An article in yesterday’s NY Times brought this point into sharp focus.
The demands of a campaign spread across the country, long hours, lots of primaries and lasting more than a year now has serious financial ramifications. Between Obama and Hillary alone, more than $100 million will be spent on getting the nomination. Rudy blew through $40 million for no delegates, while Mitt spent nearly $30 million of his own, and another $30 million from donors to withdraw. This is serious money.
Those costs are reflected in news coverage costs, from CNN to MSNBC to NBC and beyond. As the campaign that never ends goes on and on, so does the cost of coverage for television news outlets under endless pressure to cut costs - while at the same time having to feed more and more outlets.
It was one thing when CBS News just had to feed Walter or Dan at 7pm. It is quite another when the web requires constant, almost live updates. And the TV news organizations are not alone in this. As newspapers start to gravitate toward video, they will also find that feed the voracious appetite of the web is a very expensive proposition.
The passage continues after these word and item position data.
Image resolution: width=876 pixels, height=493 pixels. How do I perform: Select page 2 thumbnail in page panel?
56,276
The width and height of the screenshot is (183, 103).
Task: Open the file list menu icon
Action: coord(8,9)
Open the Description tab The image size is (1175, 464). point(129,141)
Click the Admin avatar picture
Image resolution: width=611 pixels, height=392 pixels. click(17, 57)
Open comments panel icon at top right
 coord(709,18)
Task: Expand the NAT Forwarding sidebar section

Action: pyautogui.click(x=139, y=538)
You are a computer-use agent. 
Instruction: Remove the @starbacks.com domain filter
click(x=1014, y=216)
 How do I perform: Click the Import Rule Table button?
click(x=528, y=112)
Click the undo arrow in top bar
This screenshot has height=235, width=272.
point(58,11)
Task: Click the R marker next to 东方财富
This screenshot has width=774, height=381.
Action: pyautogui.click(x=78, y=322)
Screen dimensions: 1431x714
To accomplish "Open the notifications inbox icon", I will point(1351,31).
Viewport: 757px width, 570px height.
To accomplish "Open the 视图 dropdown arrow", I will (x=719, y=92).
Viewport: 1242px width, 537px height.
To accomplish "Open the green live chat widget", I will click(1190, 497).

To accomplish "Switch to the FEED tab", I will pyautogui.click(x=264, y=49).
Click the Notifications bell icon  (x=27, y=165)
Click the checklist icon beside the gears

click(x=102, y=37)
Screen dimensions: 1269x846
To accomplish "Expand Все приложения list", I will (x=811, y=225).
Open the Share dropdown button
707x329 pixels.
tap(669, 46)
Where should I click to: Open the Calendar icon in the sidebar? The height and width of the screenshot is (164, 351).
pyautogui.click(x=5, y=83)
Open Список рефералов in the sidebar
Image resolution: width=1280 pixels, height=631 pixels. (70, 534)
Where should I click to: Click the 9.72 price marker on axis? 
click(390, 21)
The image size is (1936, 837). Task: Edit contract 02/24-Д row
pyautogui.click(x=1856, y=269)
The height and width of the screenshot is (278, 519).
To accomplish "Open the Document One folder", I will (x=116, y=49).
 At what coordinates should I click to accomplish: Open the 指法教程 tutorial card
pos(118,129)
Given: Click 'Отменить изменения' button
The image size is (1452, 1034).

The result has been the arrival of the small-camera equipped Off Air Reporter.
I put this in bold because this is one of those new professions that technology creates.
Mr. Conroy, whose job title is “off-air reporter,” (because he does not normally appear on television) is one of many young journalists hired by the networks to follow the candidates across the country, filing video and blog posts as they go. Originally hired to cut expenses — their cost is a fraction of a full television crew’s — these reporters, also called “embeds,” have produced a staggering amount of content, especially video. And in this election cycle, for the first time, they are able to edit and transmit video on the fly.
Well, there you have it.
Not from me, but from The NY Times.
If you are wondering where the VJ jobs are. Here is one.
Get your applications in.
There will be many more slots opened in the coming months and years.